DATASET »

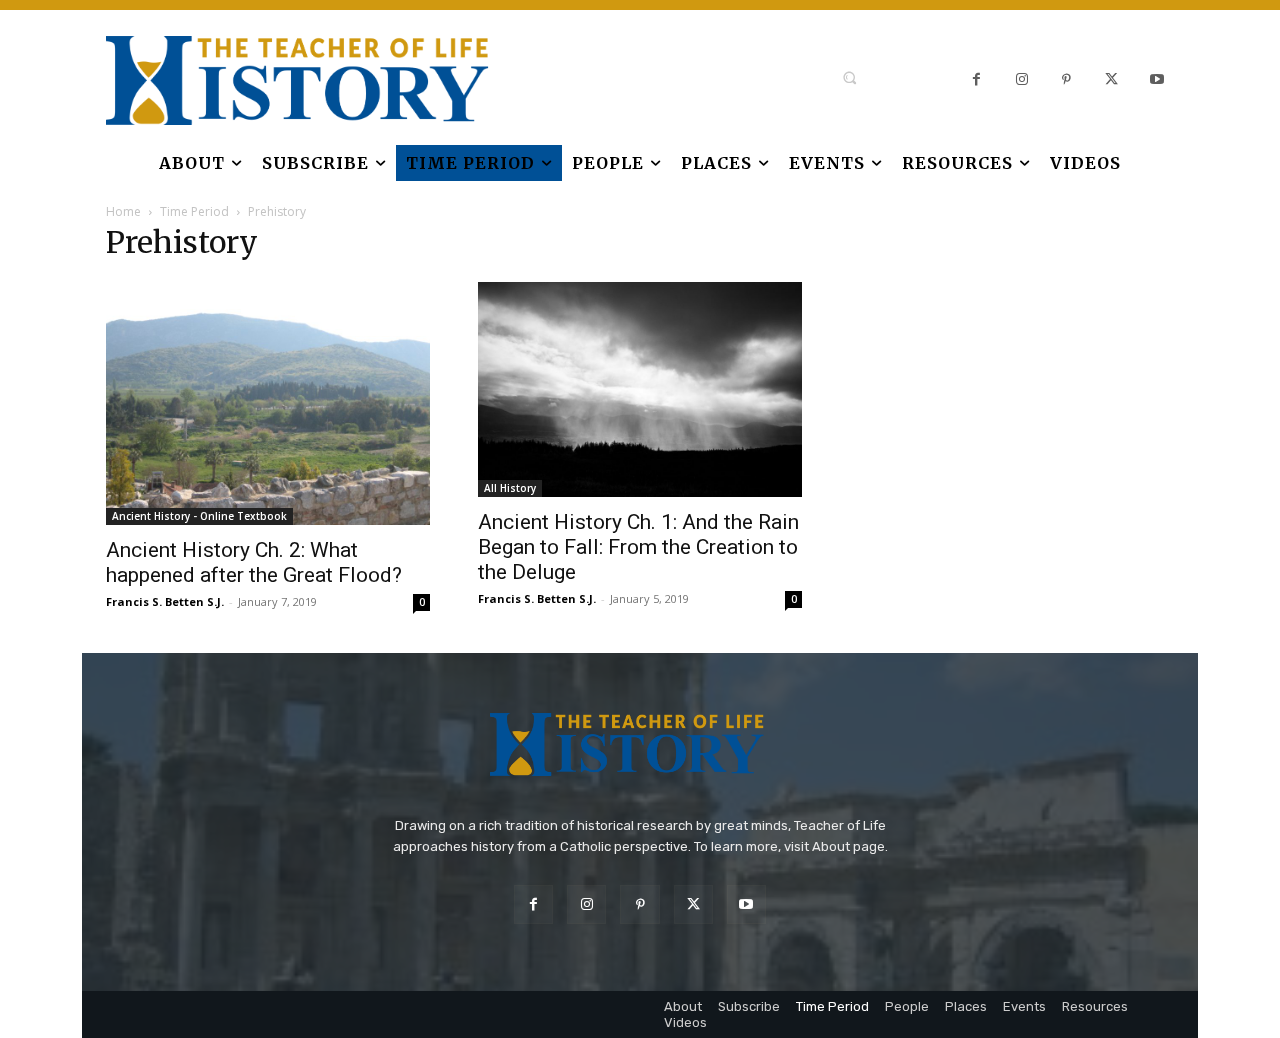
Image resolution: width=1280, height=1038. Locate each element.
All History (510, 488)
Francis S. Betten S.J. (165, 601)
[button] (849, 77)
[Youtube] (1156, 80)
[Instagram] (1021, 80)
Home (123, 211)
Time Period (194, 211)
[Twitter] (1111, 80)
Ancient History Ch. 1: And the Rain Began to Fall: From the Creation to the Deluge (638, 547)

WHAT TO WORK ON » Wherever the string "History" appears in the entries above, return the line it appears on.

SOLUTION FOR THIS EXERCISE »
All History (510, 488)
Ancient History Ch. 1: And the Rain Began to Fall: From the Creation to the Deluge (638, 547)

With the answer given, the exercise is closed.